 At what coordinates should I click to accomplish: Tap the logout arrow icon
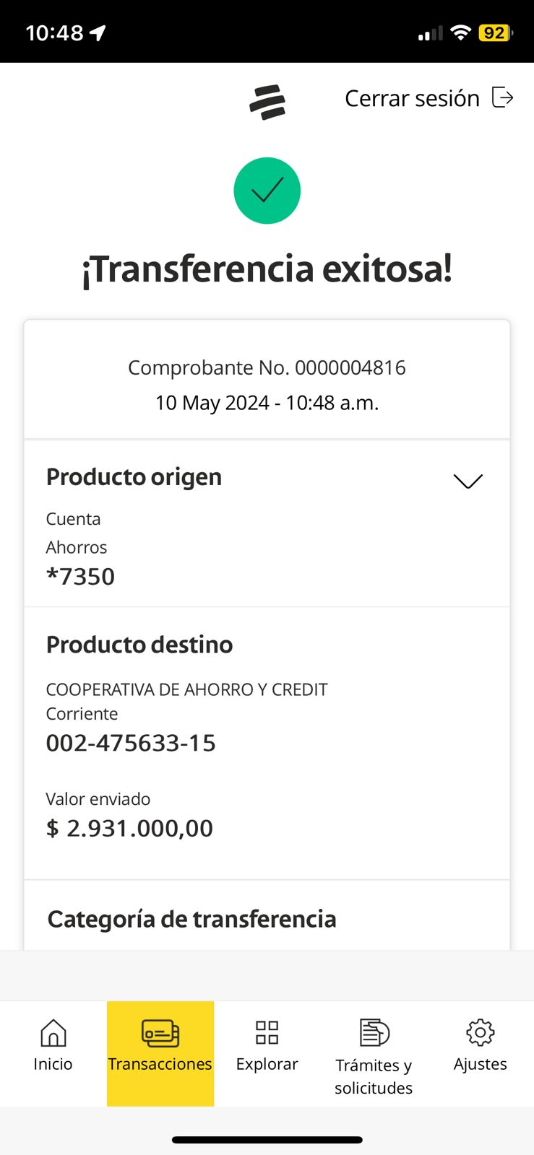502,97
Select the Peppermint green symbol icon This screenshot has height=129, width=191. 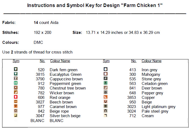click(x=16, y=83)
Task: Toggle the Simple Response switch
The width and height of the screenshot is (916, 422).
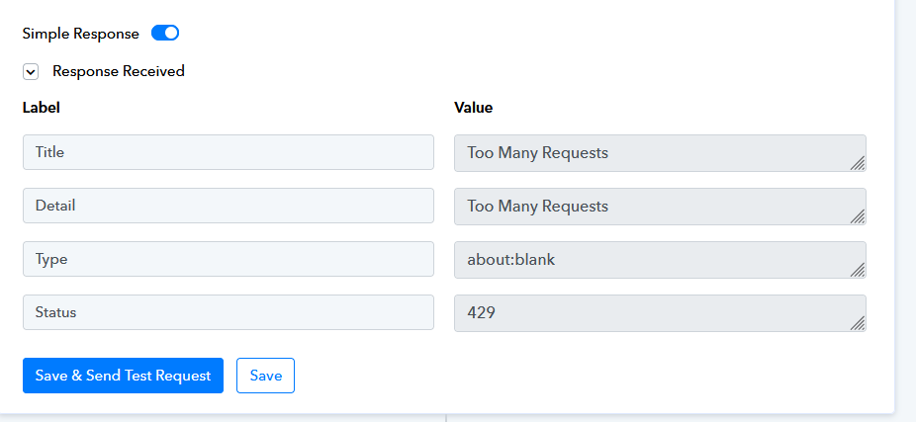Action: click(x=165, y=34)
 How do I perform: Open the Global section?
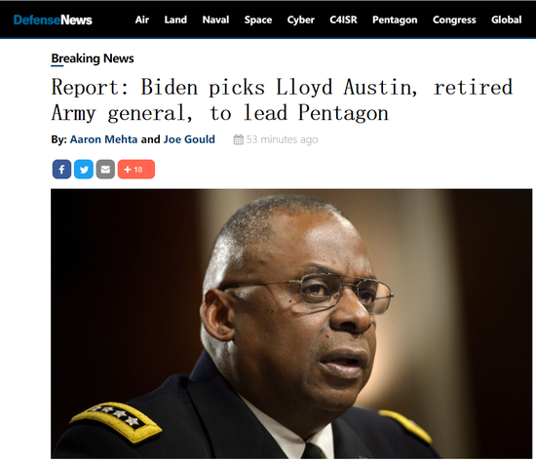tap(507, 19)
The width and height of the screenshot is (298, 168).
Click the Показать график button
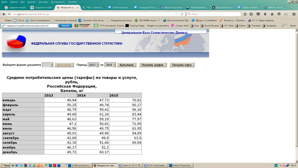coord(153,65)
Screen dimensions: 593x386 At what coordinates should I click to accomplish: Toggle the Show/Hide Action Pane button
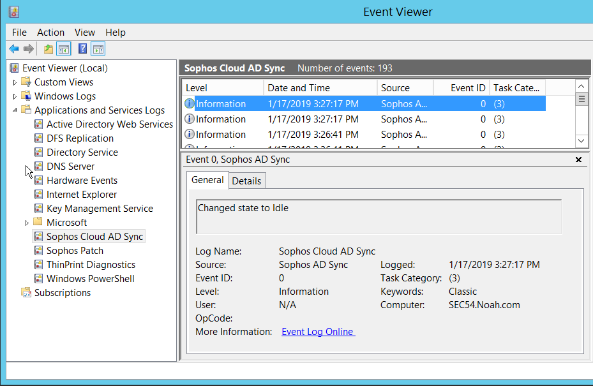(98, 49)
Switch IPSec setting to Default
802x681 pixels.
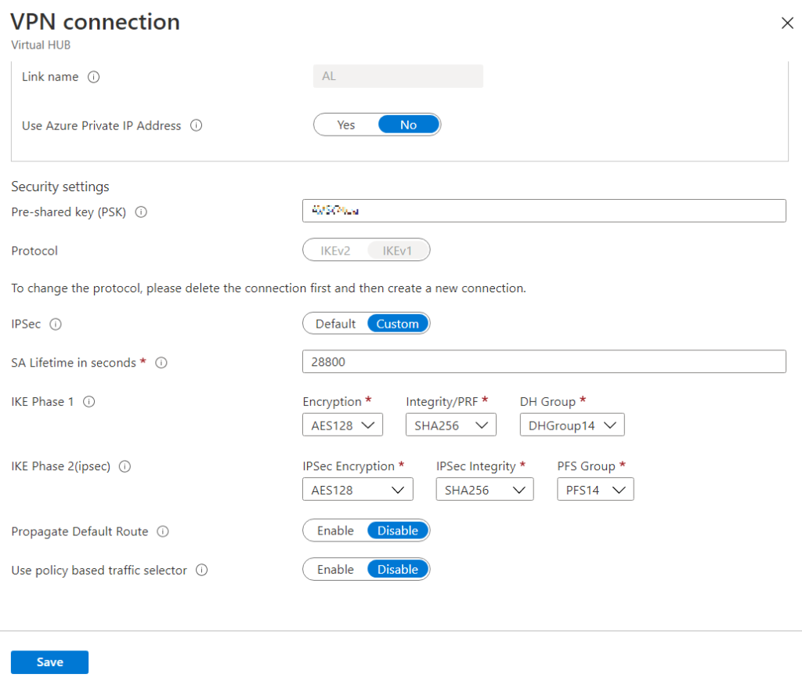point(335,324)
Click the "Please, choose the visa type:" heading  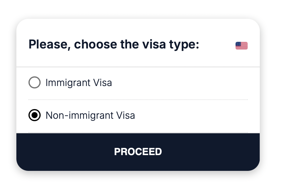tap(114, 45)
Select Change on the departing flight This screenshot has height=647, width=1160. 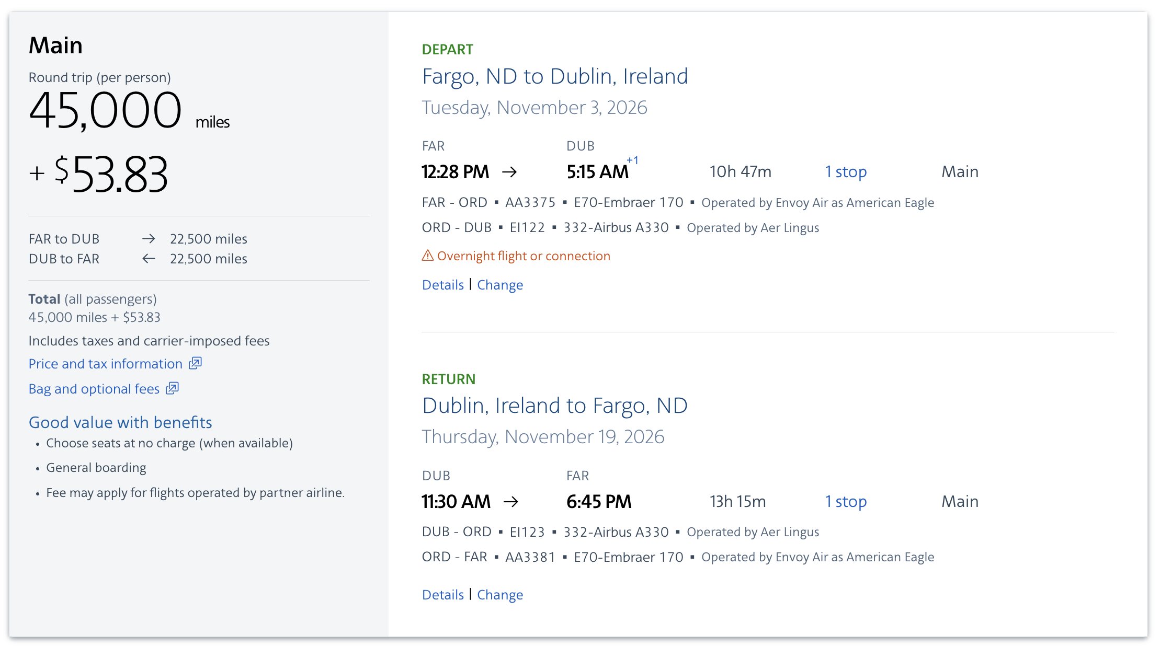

▶ **What this task involves**: Beginning with the line above that contains "Task: Toggle the Simple Response switch" and ending with the line that contains "Switch IPSec setting to Default", quote each line exactly, keeping out the pictures.

▶ **Answer space**:
Task: Toggle the Simple Response switch
The width and height of the screenshot is (916, 422).
Action: click(x=165, y=34)
 How do I perform: Open the Global section?
tap(507, 19)
The width and height of the screenshot is (298, 168).
Click the Показать график button
coord(153,65)
Screen dimensions: 593x386 At what coordinates should I click to accomplish: Toggle the Show/Hide Action Pane button
(98, 49)
Switch IPSec setting to Default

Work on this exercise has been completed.